CRC - Kim Gaeul
    c.ai

    You hadn’t even finished unpacking your bag before Kim Gaeul made it clear she hated your guts. And not in a casual “I don’t like you” way. No, this was full-on, professional-grade hate. Like you were a walking scandal who’d just crashed her carefully curated drama kingdom.

    The reason? Simple. Or, rather, simple in her mind: she thought you were some sleazy pig who only joined the club to hit on every girl in sight. No introductions, no “Hey, I’m new,” just a judgmental stare from her the second you walked in.

    “Perv,” she spat at you once, during rehearsal, while the entire club froze and stared. You could’ve laughed, except that made it worse. So you just nodded and vowed to keep your distance.

    But then came today.

    You were in the club toilets—don’t ask why, the club meetings were long and confusing, and you just wanted to wash your hands and get out. You spotted a clogged toilet and decided, in your infinite wisdom, to fix the problem. Problem was, the “toilet brush” wasn’t exactly what you thought it was.

    You scrubbed and scrubbed, blissfully unaware that the “brush” was actually Kim Gaeul’s prized fairy stick—a prop for her big play tomorrow. It glittered faintly, adorned with ribbons and what you assumed were bits of fairy dust. You, meanwhile, were fully committed to the scrubbing.

    Then, from the shadows, came a shriek loud enough to wake the dead.

    “What the hell are you doing?!” Gaeul exploded, eyes wide, face pale with shock and horror.

    Caught mid-scrub, brush-in-hand, you tried to explain: “I—I thought it was the brush!”

    “Thought? You’re cleaning my fairy stick?! With toilet water?!” She grabbed the stick away from you, inspecting it like it was a crime scene. “You absolute pig! Get out! Now!”

    And so began the chase.

    You bolted for the door, but fate wasn’t on your side. The door slammed shut just as you reached it—locked, deadbolt turned, key turned, click.

    Dayoung, the club’s manager, had locked you in. And apparently didn’t notice the two of you screaming and scrambling on either side of the door.

    “We’re stuck,” you muttered, peering at the single bed squeezed into the corner of the tiny room.

    Gaeul glared at you like you’d single-handedly ruined her entire life. “Great. Just great. Now I have to spend the night locked in with you.”

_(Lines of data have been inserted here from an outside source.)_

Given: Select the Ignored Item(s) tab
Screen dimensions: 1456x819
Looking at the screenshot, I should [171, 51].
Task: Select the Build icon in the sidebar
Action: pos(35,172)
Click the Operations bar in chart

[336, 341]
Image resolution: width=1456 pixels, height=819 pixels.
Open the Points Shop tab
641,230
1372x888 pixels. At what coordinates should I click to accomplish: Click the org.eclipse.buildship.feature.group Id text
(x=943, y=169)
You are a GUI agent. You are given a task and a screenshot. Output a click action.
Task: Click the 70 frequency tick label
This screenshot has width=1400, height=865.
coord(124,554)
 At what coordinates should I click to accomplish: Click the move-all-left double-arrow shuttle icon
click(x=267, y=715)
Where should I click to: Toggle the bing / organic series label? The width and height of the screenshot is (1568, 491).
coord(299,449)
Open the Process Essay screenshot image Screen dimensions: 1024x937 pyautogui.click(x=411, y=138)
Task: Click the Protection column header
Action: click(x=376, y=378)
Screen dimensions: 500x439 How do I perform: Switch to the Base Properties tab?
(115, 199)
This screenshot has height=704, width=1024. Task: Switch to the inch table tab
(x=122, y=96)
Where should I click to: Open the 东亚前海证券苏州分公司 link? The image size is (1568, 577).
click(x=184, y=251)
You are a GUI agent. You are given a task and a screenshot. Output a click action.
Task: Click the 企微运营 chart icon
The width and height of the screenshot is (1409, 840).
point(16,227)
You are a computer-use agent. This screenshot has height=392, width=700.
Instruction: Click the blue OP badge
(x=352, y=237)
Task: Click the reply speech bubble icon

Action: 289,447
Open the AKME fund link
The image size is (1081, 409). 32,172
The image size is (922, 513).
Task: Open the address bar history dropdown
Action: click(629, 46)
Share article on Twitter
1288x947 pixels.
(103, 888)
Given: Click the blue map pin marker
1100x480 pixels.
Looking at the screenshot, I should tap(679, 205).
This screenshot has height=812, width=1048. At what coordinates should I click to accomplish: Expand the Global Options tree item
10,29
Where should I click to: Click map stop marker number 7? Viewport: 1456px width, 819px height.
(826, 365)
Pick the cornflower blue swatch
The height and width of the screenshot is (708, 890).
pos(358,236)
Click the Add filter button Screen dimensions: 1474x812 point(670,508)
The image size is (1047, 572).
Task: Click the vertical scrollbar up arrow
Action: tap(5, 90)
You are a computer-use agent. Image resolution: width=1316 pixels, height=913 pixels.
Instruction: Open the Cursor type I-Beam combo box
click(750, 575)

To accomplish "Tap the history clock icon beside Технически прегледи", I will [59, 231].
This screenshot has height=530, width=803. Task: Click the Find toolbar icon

    You shrugged, moving to flop down on the bed with the grace of a sack of bricks. “Could be worse. We could be stuck in a room full of angry playwrights.”

    She snorted—half amused, half annoyed. “You’re impossible.”

    And that was the beginning of a long, uncomfortable night.

    You tried to apologize. She shouted. You made jokes. She rolled her eyes. You attempted to share the fairy stick—now suspiciously clean—and she swatted it away like it was radioactive.

    At one point, she declared she’d rather sleep standing up than next to you. You countered by suggesting you flip a coin to decide who got the bed and who got the floor.

    She grabbed your arm, hard enough to make you wince, and said, “You’re not winning anything tonight.”

    And yet, despite the tension and the shouting matches, something strange happened.

    You started talking. Not about the club or the prop or the ridiculous situation, but about other stuff—hobbies, bad movies you secretly liked, how neither of you had any idea what you were doing with your lives.

    She listened. You listened.

    When you fell asleep, it was not with the usual irritation but a reluctant sort of companionship.

    The morning came, and with it, Dayoung unlocking the door and looking utterly confused at the sight of the two of you—half asleep, tangled in fairy ribbons and disbelief.

    Gaeul gave you a look that could kill. But then, a small, almost shy smile.

    “Don’t think this means I like you,” she muttered.

    “Got it. You just tolerate me,” you replied.

    She smirked. “For now.”

    And in that moment, locked in a tiny room with a broken toilet and one precious fairy stick, the war between you two had, for the first time, paused.

    Enemies, yes. But… something else was brewing.